Like Yume's best, White Rainbow's new album, Zome (States Rights Records), sprawls out long, lazy, and contented. It purrs and chimes with sensual delay-affected guitar and high soaring vocals while electronic percussion patters away and live drums come on loose, mantric, and hypnotically double-jointed. It's definitely ambient, but where a lot of ambient artists shoot for "moody atmospherics" and get something more like "Best Buy laptop software," Zome bucks electronic music clichés and throbs with warmth, spirit, and feeling. (The fact that it's an audio love letter to his lady, Honey Owens, is articulated more in vibe than in concrete specific details.)

Now, I've always considered Yume's album Golden Vessyl of Sound a tribute to the Santana/John McLaughlin LP Love Devotion Surrender, which was a tribute to Coltrane's A Love Supreme. Zome, then, feels like a tribute to Golden Vessyl—and the circle completes itself.

More circles: To paraphrase the Beach Boys, I've been all around this great big world and I've seen nothing that compares to a gray, rainy Portland afternoon. Put yourself, for a second, in a Portland living room—doesn't have to be a specific living room, just as long as it has a big picture window and a decent view. Now stand at that window and stare out into the street, which is lined with great, gnarled, thick-trunked trees, and sidewalks as colorless as the skies. There's no breeze—nothing moving, really, besides smoke curling up from chimneys and the drizzle coming down from above.

If you were to step outside, the air would be cold and it would smell like damp earthy soil, wet leaves, rotting porch boards, and fireplace smoke, but you're indoors, safe and dry. Zome, like Golden Vessyl, is a perfect aural transcription of days like that—drowsy days where the neighborhood is still and silent and you have nothing to do but watch the hours idle by. And idle they do. Slow—wonderfully slow—like you're trapped in an endless dream.
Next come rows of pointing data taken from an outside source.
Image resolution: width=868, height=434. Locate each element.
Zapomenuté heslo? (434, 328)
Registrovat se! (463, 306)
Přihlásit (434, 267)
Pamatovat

Tonight at Holocene, White Rainbow is headlining the Church of Psychedelia music series. Last time I saw Forkner play Holocene, the crowd left the bar and couches and laid down on the dance floor—which never happens. They stretched out on their backs and stared up at the ceiling, while Forkner stood on stage bathed in projection screen light—great rippling crayon-colored concentric circles—and played heavy, kaleidoscopic David Gilmour guitar lines. It was a great show and because of it I won't miss this one for anything. I just hope my spot on the floor is still waiting for me, just shy of the middle of the room, stage right.